As Bob Dylan makes clear, the line between what is folk music and what is not (aka "rock" or "pop" music) can be tenuous. Dylan may have started as a folkster, but he ends up being something else. His recorded music cannot be confused (except maybe in the very early days) with his predecessors and models -- most notably Woody Guthrie. Remember, Dylan was heavily criticized for "going electric", but his most familiar material sounds more "rock" than "folk" to my ears. And Dylan is a product of recording, which "stabilized" his own product but allows it to be shared by many others who, for whatever reasons, can reiterate it back often in a "changed" manner. Sometimes the changes that occur do occur for musicianship reasons -- either the original is too complex for the new performer, or the original is too simple and a new virtuoso-type wants to take it for a spin. Sometimes the instruments themselves change and that promotes a new timbre to an old sound. (The "electric" phase stuff, as an example.) But a good tune always seems to cry out for development, which is why the great tunes have so many cover versions. Do we really want to settle for a single version of a great song?

It proves a provocative topic to explore reasons why certain music can change so, and certain other music cannot. Maybe a lot has to do with resistances from the involved parties.
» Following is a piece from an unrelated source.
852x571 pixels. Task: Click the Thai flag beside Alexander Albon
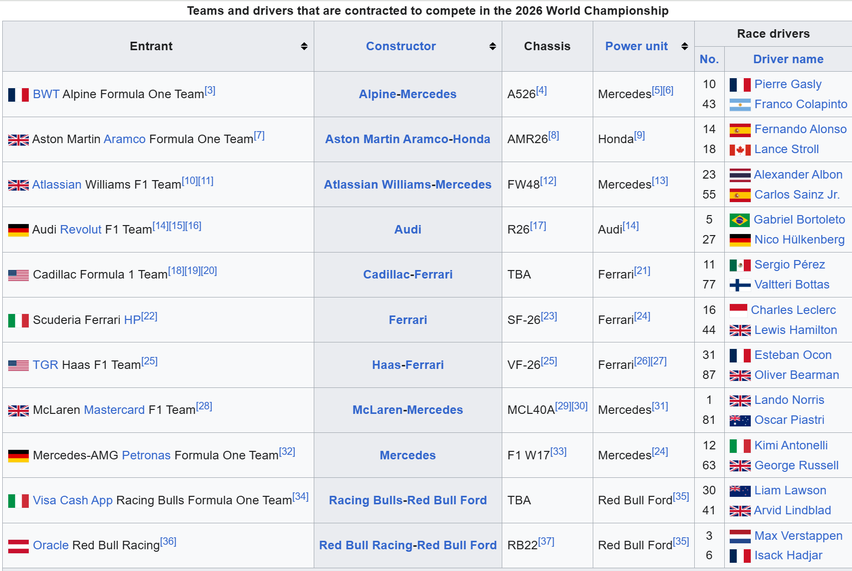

Some of us classical folks might not think of tampering with Bach, yet jazz pianist Jacques Loussier does just that, and brilliantly. Is Mozart's music sacred and beyond tampering? The rock band Sky (which once featured classical guitarist John Williams on the roster) didn't think so. And so many people know the themes of great classics not from the concert hall or high-brow recordings, but from bowdlerizations culled from television commercials, cartoons, and shopping mall soundtracks.

It makes us wonder if we should ever solely cherish the original account, and if so, where do we draw the line? Jazz artists are notorious for their personal versions of tunes, and we celebrate that. Yet we frown when someone tampers with Beethoven. Why? Can't alternate takes be legitimate in all music?
.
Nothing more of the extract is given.